You have all been duly informed.

tags: music
18 April, 04:24 PM
  1. I’ll see your Grey’s Anatomy and raise with my watching (and enjoying) the last few episodes of The OC after having never seen any previous episodes.


    Luke    Apr 18, 11:08 PM    #
  2. Ooh. Thanks to a television that only got UHF reception, I saw the last season of Dawsons’s Creek, after having ignored it for years.

    I did manage to avoid the OC in it’s entirety, though.


    Veronica    Apr 19, 10:21 AM    #
  3. OK, am I the only one who can’t stand Meredith? (“Seriously?”) Every word out of her mouth sounds like she’s reciting a speech, and I am so over her helpless little girl act. And what is the deal with the eyes half closed and lips pouted out all the time? Is that supposed to be hot? Sultry? Yeah, so I like some stupid tv too, but Torres (Callie), Bailey, and Cristina are my girls. I just don’t know what all the fuss is about Meredith. Like she gives a shit what I think—but still.


    morecowbell    Apr 20, 10:06 PM    #
  4. I think I’d like Meredith more if it weren’t for Derrick. He grates. I loooved what her mother said to him. However, I think that the eye thing is just how Pompeo’s face works. She’s a squinty little thing.

    I find Christina terribly boring. Same with Burke. “Oh, look, they’re being type A and dysfunctional again. What a shock.”

    I like Torres and Bailey rocks. More Bailey, I say! An episode with no Bailey is an episode wasted!


    Veronica    Apr 21, 02:40 AM    #
  5. Right there with you—Bailey is tops. In my house, we think she should have her own damn show. George is an idiot for choosing Izzie’s izzies over Callie. Hello?!
    OK: I am actually discussing Grey’s Anatomy online, wtf? Signing off now…
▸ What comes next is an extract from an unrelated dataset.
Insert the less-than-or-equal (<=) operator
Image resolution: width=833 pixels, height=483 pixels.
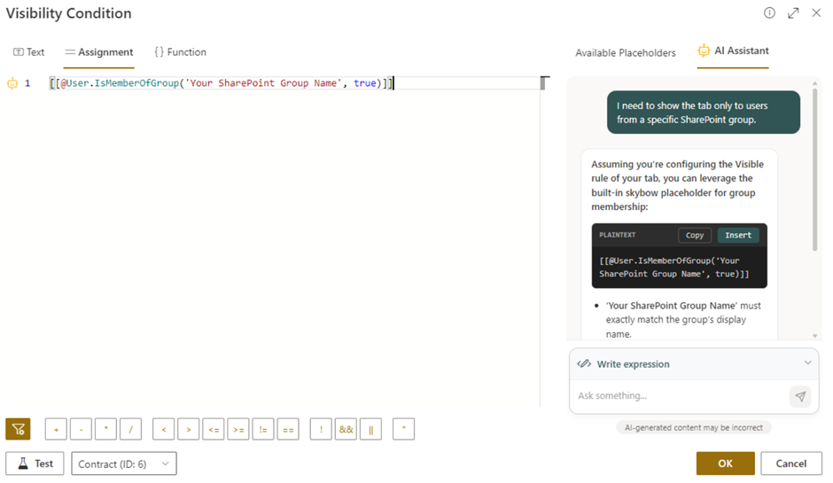(x=214, y=429)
    morecowbell    Apr 23, 04:08 PM    #
  6. Eh. See, I think Callie could do better than George. I can’t figure out why they were together in the first place. I thought she and Mark were a better match.

    And, HA! Where else is it acceptable to talk about GA? Hee. I'm pretty sure I wouldn't want to risk it in person!


    Veronica    Apr 23, 04:37 PM    #
  7. True. Good point. So,

    Yes: McDreamy? blech. they deserve each other. Never did see the appeal there.

    George: exactly—he should be grateful to lick Callie’s boots. Of course, there are many who’d probably love to do that.


    morecowbell    Apr 24, 11:34 AM    #
  8. I think that Derrick and Burke should hook up. They could get together and compare scowls, or like, argue about who’s the bestest, bestest surgeon. No, really the bestest. In the world.

    Then Christina could hook up with someone that doesn’t make her feel bad every freaking episode.


    Veronica    Apr 24, 12:10 PM    #
  9. Oh dear. Aliens? The poor boy really has lost his mind this time. I knew that moving to LA and getting all buff was a bad sign.


    CassandraSays    Apr 24, 08:09 PM    #
  10. What is UP with that? He’s such a little dude to get all ripped. It just reeks of short man’s complex and mid-life crisis!


    Veronica    Apr 24, 09:34 PM    #
  11. Hey, look on the bright side. At least he doesn’t look like Glen Danzig (yet).